The overwhelming majority of 401(k) plans have underperformed cheaper alternatives over the past decade, according to an analysis by Abernathy Daley 401 (k) Consultants, an administrator of corporate retirement plans.
This trend is bound to continue unless substantive changes are made, the report said.
The industry is “plagued by a direct misalignment between the plan participants’ best interests and those of the plan sponsors, administrators and recordkeepers overseeing the plans,” Steven Abernathy, the firm’s CEO, who led the research, said in a statement.
He called the findings, touted as the first of their kind, “astonishing” because they reveal “a national retirement-plan crisis.”
The study, which looked at data from 58,300 U.S. corporate defined-contribution plans covering 2015 to 2025, found that more than 99% of the plans contained at least one fund with a cheaper, higher-performing alternative available in public markets; more than 94% contained at least three such funds; and more than 85% contained at least five such funds.
In all, more than 70% of the plans studied contained funds that paled in comparison to at least 10 comparable funds in their peer group, meaning that those other, publicly available funds were cheaper and had performed better over both the preceding three years and the preceding five years.
This, the report concluded, is “broadly reflective of national retirement plan trends.”
“Underperformance and excessive fees are ingrained into the corporate 401(k) plan ecosystem,” said Abernathy in the statement. Employees, he added, “are losing retirement savings, and corporate plan sponsors will likely face more frequent legal challenges if nothing changes.”
The report cited a January 2025 class-action lawsuit against Southwest Airlines, alleging that it had failed to replace a chronically underperforming fund that held more than $2 billion in retirement-plan assets. “Over nine years, the actively managed mutual fund in question lagged its benchmark by more than 25%, charging 64 times more in fees than its comparable benchmark,” the report said.
Matthew Daley, president of Abernathy Daley, said in a statement that he suspects these overpriced, underperforming funds are kept in retirement plans because many administrators, recordkeepers and their advisors benefit from revenue-sharing agreements and fees. He pointed to “a mix of fiduciary complacency, inertia overruling replacing badly performing funds, and inherent conflicts of interest from the plan advisors.”

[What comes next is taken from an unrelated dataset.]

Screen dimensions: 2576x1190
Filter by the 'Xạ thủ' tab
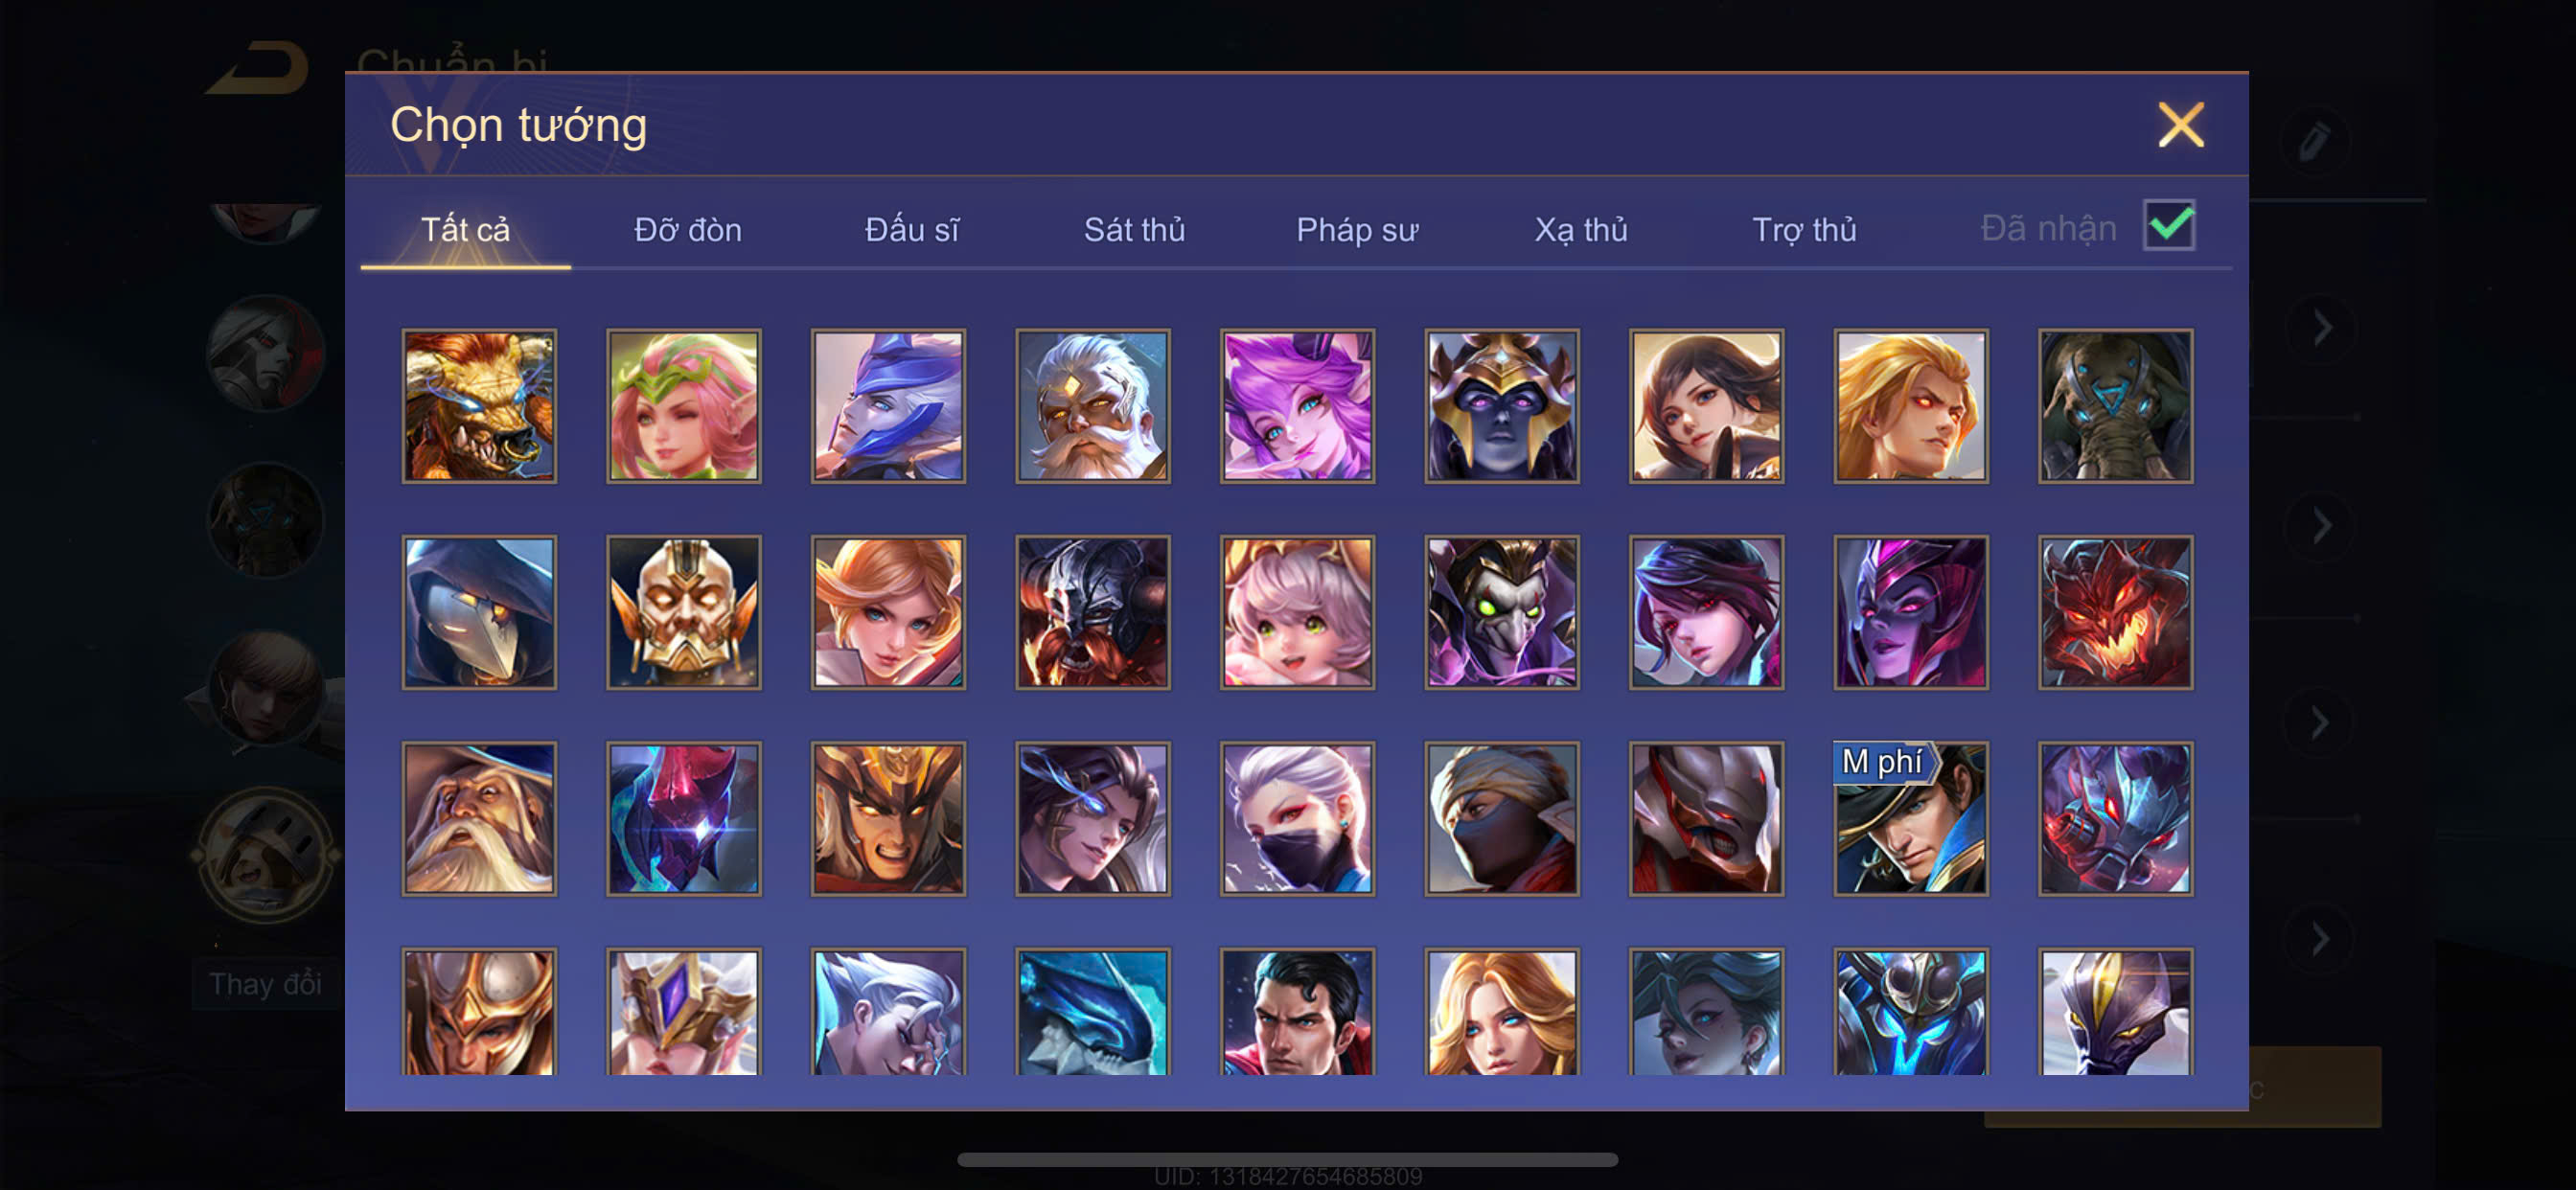click(x=1581, y=230)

“Plan sponsors and employees need to know that overpaying for underperformance is unacceptable,” Daley continued in the statement. “Lower-cost, higher-yield alternatives are readily available, and fixing your plan’s fund selection will make an invaluable impact on each plan participant’s retirement savings outcomes.”
As for solutions, the researchers recommended the following:
• Eliminating revenue-sharing agreements between plan advisors and administrators, which would help to ensure that plan administrators’ incentives are aligned with plan participants.
• Limiting expense ratios for funds offered within 401(k)s.
• Making low-cost index funds the default option in 401(k)s, unless employees choose otherwise.
• Requiring annual reviews of retirement plans and replacing underperforming funds within those plans whenever indicated.